BeyondTrust Privileged Remote Access's peer-to-peer technology is compatible with Atlas deployments.
For more information about peer-to-peer functionality, please see Options: Manage Session Queuing Options, Record Sessions, Set Up Text Messaging and Appliance Administration: Restrict Accounts, Networks, and Ports, Set Up Syslog, Enable Login Agreement, Reset Admin Account .
However, there are a few considerations when attempting to use peer-to-peer with an Atlas architecture:
How can BeyondTrust's peer-to-peer functionality be used in an Atlas-configured environment?

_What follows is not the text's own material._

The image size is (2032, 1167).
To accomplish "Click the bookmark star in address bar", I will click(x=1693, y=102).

For Atlas deployments, BeyondTrust Privileged Remote Access can be configured to use either the BeyondTrust public STUN server, or the Secure Remote Access Appliance (master node) can act as a STUN server for connections.

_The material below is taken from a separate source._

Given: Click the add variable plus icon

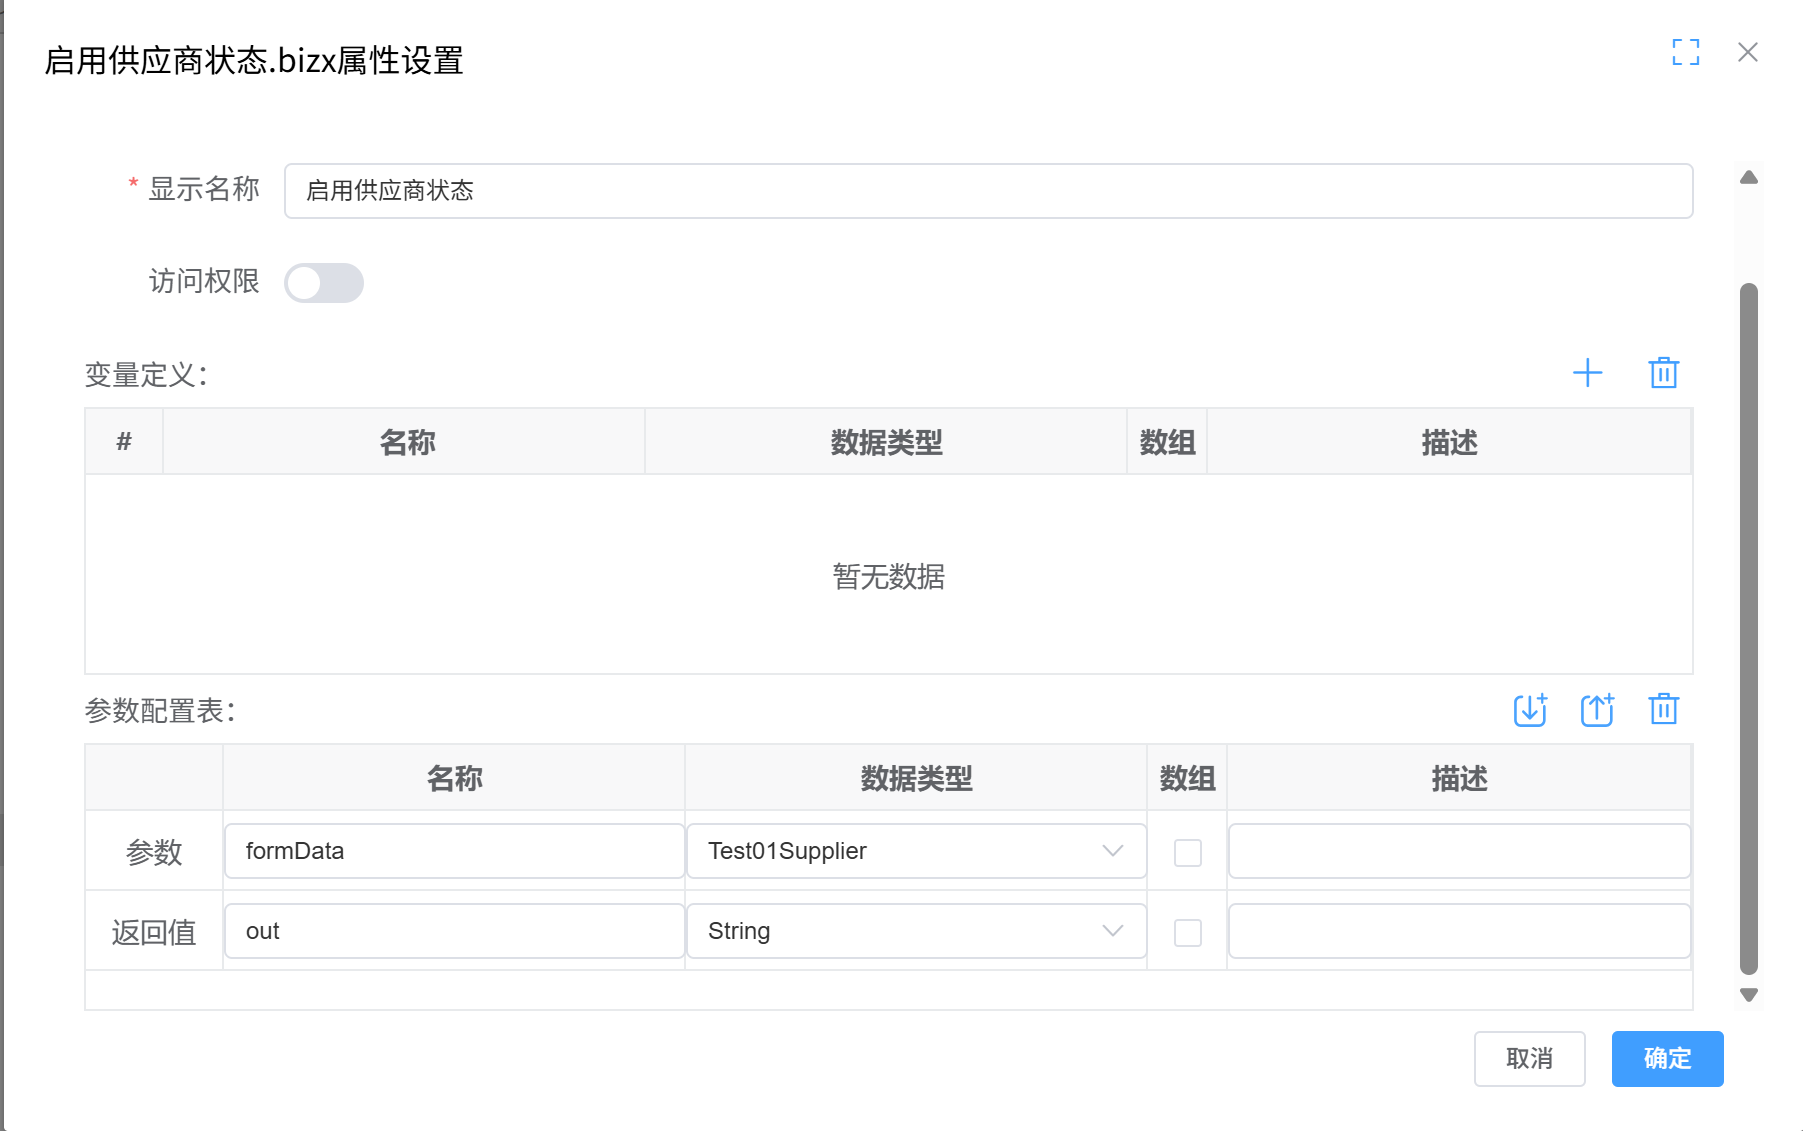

What impact will the availability of the STUN server have on the deployment?
If the Secure Remote Access Appliance (master node) is used as the STUN server, the clients reach out to the master node for session initiation. If the public BeyondTrust STUN server is used, the clients reach out to the public BeyondTrust STUN server for session initiation. Peer-to-peer connections are attempted like any non-Atlas deployment; however, the main difference is the connection falls back to a selected traffic node at session start if the connection attempt to the STUN server is unsuccessful.
Are there any special considerations for using the Secure Remote Access Appliance as a STUN Server in an Atlas environment?
The same firewall considerations apply for peer-to-peer in an Atlas deployment as in a non-Atlas deployment. The clients need to reach out to a STUN server, and in this case, the master node acts as the STUN server when the Secure Remote Access Appliance is configured for this role.